DOCUMENT SECTION →
= Beginning of Section =

Sequential electron beam and bioflocculation for treatment of textile nanodyes
Abstract
Nanodyes are a new class of hazardous materials that are used in textile coloring. Their small size, color, stability and high dispersion characteristics pose a huge threat if they are released in open water systems. The aim of the present study is to test electron beam irradiation, bioflocculation and their sequential use for nanodye removal. The nanodye was obtained from a factory and was characterized using UV-visible spectroscopy, Fourier transform infra-red (FTIR) spectroscopy, dynamic light scattering, zeta potential and energy dispersive X-ray (EDX). The obtained results show that applying 7.5 kGy electron beam irradiation results in complete color removal in 10 min for 50 and 100 ppm nanodye, while at 200 and 400 ppm concentrations, the decolorization reaches 90% but leaving a residual brownish color. Adding 5 mg mL−1 of Serratia marcescens N2 biosurfactant resulted in agglomeration of 80% dye removal for 400 ppm nanodye after 24 h. On the other hand, the use of sequential electron beam and bioflocculation led to an initial removal of 80% in 1 h. The residual dyes were tested for toxicity on normal dermal HFB4 cells. The toxicity result was 1.19% after electron beam treatment, while those for sequential treatment and bioflocculation were 6.28 and 6.9%, respectively. It can be concluded that electron beam technology provides fast and highly efficient nanodye removal, while biosurfactants offer a low-cost, eco-friendly approach with a chance for dye retrieval.

= End of Section =

EXCERPTED RECORDS →
= Beginning of Section =

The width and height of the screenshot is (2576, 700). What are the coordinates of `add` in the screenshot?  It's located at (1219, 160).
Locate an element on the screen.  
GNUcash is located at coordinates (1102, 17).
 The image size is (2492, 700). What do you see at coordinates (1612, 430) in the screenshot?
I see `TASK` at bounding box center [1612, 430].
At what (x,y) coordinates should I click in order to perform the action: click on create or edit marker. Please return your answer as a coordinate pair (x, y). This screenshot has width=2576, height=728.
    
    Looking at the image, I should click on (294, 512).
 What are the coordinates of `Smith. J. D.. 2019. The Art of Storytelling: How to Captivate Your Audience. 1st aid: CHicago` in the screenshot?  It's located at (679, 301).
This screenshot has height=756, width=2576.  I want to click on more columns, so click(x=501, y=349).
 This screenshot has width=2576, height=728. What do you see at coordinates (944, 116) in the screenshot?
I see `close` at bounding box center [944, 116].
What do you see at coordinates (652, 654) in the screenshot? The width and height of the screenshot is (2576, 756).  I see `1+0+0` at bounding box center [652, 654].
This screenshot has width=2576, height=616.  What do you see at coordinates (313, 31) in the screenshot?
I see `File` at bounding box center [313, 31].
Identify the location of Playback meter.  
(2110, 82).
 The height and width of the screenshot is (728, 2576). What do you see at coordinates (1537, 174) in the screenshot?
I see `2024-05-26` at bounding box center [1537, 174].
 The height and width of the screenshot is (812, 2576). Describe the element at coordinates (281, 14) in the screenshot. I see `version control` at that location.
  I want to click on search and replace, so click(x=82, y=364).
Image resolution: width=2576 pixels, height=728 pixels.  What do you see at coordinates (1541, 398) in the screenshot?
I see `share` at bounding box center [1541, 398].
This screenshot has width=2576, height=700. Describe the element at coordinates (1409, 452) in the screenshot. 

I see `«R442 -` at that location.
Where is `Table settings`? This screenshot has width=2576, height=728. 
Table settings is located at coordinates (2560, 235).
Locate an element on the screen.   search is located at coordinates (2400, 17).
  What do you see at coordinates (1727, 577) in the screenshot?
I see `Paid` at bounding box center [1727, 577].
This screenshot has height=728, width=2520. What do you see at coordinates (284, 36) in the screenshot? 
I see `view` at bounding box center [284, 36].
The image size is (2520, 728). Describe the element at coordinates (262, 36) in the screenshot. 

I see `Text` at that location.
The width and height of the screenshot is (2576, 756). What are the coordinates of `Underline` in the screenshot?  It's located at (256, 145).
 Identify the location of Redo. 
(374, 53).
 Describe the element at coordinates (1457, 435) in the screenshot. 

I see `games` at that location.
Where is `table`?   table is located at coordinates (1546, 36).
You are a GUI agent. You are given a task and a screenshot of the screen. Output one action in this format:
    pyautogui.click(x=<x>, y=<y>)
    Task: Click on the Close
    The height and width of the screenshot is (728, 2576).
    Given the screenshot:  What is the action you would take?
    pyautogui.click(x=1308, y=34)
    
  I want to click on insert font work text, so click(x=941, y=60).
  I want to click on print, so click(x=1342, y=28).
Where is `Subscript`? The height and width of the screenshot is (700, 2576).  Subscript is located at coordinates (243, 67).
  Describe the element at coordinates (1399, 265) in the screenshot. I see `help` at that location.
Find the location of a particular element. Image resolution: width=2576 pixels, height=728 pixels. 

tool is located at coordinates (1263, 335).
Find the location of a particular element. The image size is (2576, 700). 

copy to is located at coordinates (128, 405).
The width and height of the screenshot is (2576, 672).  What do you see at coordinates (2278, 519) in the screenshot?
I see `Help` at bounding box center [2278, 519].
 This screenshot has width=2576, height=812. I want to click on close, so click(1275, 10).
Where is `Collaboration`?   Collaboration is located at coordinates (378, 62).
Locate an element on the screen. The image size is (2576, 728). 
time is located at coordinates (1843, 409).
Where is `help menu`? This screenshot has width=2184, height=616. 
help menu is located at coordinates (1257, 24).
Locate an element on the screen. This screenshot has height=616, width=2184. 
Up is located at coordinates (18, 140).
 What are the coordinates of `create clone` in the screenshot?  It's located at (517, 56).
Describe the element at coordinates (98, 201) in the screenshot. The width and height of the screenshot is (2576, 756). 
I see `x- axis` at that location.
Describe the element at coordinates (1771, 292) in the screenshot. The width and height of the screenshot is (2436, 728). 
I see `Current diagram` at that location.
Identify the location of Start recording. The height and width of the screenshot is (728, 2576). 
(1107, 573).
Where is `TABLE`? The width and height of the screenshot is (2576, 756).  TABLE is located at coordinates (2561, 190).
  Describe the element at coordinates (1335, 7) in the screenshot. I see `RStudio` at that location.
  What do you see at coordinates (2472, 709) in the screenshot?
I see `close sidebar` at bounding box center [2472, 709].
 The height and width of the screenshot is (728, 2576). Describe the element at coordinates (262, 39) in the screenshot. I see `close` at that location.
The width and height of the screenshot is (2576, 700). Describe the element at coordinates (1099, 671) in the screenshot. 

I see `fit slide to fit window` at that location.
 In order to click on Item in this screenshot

= End of Section =

EXERCISE REQUIREMENTS →
In the abstract, what toxicity result on normal dermal HFB4 cells is reported after electron beam treatment?

ANSWER FOR THE TASK →
1.19%